--- Quelltext ---
Nicht alle freuen sich über den Tarifabschluss
Der hart erkämpfte Kompromiss für die Metall- und Elektroindustrie löst wenig Jubel aus – Pragmatismus überwiegt
RAVENSBURG (eva) - Der Tarifabschluss für die Metall- und Elektroindustrie löst ein unterschiedliches Echo aus. Während bei der Gewerkschaft IG Metall die positiven Reaktionen überwiegen, ist die Wirtschaft eher skeptisch.
Christoph Münzer, Hauptgeschäftsführer des Verbands wvib, der rund 1000 Unternehmen aus dem industriellen Mittelstand vereint, sieht in dem Ergebnis den Einstieg in eine Lohn-Preis-Spirale: „Ein schwieriger Kompromiss in einer seltsamen Krise mit möglichen Dominoeffekten. Energie- und Lieferkettenprobleme sorgen für Inflationsschübe. Inflation sorgt für klamme Budgets bei Privaten und Ertragserosion bei den mittelständischen Unternehmen. Steigende Personalkosten heizen die Teuerung weiter an. Steigende Zinsen und handfeste Rezessionsängste sind die Folge“, so Münzer. Er sieht die Wirtschaft gar an einem „Kipppunkt“. Gut an dem Kompromiss sei „das späte Einsetzen der Tabellenerhöhung und die lange Laufzeit“.
Doch: „Gefährlich bleibt der Kostenschub, der besonders in der wichtigen Automobil-Zulieferindustrie zu Härtefällen und möglichen Insolvenzen führt und weitere Automatisierung und Verlagerungen ins Ausland auslöst. Ein Kompromiss, der an manchen Stellen den Standort gefährdet.“
Gerhard Grimminger, Inhaber des mittelständischen MaschinenbauUnternehmens Kessler in Abtsgmünd bei Aalen, sieht wiederum in dem Abschluss nicht das große Problem für die Wirtschaft: „Der Tarifabschluss ist – wie immer – ein Kompromiss. Die gefundene Regelung mit der Flexibilisierung passt aus meiner Sicht zu den Erwartungen der Arbeitnehmer.“
Viel größere Sorgen mache ihm „die rapide Verschlechterung der Wettbewerbsfähigkeit unserer Volkswirtschaft“. Diese habe vielfältige Ursachen wie die „nachhaltige Steigerung der Energiekosten und die weiter zunehmende Bürokratie; gleichzeitig die für ein Industrieland beschämende Infrastruktur und die stetige Verschlechterung der Bildungsergebnisse in Schulen und Hochschulen sowie die deutlich nachlassende Leistungsbereitschaft“, zählt Grimminger auf.

--- Bereitgestelltes Material ---
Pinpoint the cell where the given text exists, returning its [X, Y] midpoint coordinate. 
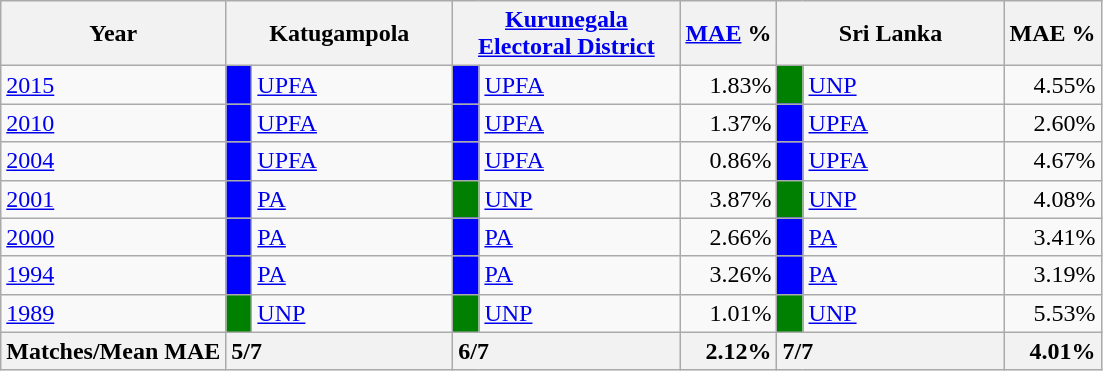
2000 [114, 237]
4.55% [1052, 85]
2.60% [1052, 123]
4.08% [1052, 199]
Sri Lanka [890, 34]
3.19% [1052, 275]
3.26% [728, 275]
6/7 [566, 351]
2.12% [728, 351]
4.67% [1052, 161]
Year [114, 34]
Katugampola [340, 34]
1989 [114, 313]
5.53% [1052, 313]
3.87% [728, 199]
0.86% [728, 161]
4.01% [1052, 351]
Kurunegala Electoral District [566, 34]
3.41% [1052, 237]
2004 [114, 161]
1.83% [728, 85]
2001 [114, 199]
2015 [114, 85]
1994 [114, 275]
1.01% [728, 313]
Matches/Mean MAE [114, 351]
7/7 [890, 351]
1.37% [728, 123]
2.66% [728, 237]
5/7 [340, 351]
2010 [114, 123]
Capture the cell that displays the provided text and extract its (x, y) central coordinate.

--- Aufgabe A ---
Welche Ursachen für die Verschlechterung der Wettbewerbsfähigkeit zählt Grimminger im Artikel über den Tarifabschluss auf? Nenne alle.
--- Aufgabe B ---
Gib aus den Zeilen den Abschnitt von der Zeile mit „2000 [114, 237]“ bis zum Ende der Zeilen wortgetreu wieder, beide Enden eingeschlossen.

--- Antwort A ---
- die nachhaltige Steigerung der Energiekosten
- die weiter zunehmende Bürokratie
- die für ein Industrieland beschämende Infrastruktur
- die stetige Verschlechterung der Bildungsergebnisse in Schulen und Hochschulen
- die deutlich nachlassende Leistungsbereitschaft

--- Antwort B ---
2000 [114, 237]
4.55% [1052, 85]
2.60% [1052, 123]
4.08% [1052, 199]
Sri Lanka [890, 34]
3.19% [1052, 275]
3.26% [728, 275]
6/7 [566, 351]
2.12% [728, 351]
4.67% [1052, 161]
Year [114, 34]
Katugampola [340, 34]
1989 [114, 313]
5.53% [1052, 313]
3.87% [728, 199]
0.86% [728, 161]
4.01% [1052, 351]
Kurunegala Electoral District [566, 34]
3.41% [1052, 237]
2004 [114, 161]
1.83% [728, 85]
2001 [114, 199]
2015 [114, 85]
1994 [114, 275]
1.01% [728, 313]
Matches/Mean MAE [114, 351]
7/7 [890, 351]
1.37% [728, 123]
2.66% [728, 237]
5/7 [340, 351]
2010 [114, 123]
Capture the cell that displays the provided text and extract its (x, y) central coordinate.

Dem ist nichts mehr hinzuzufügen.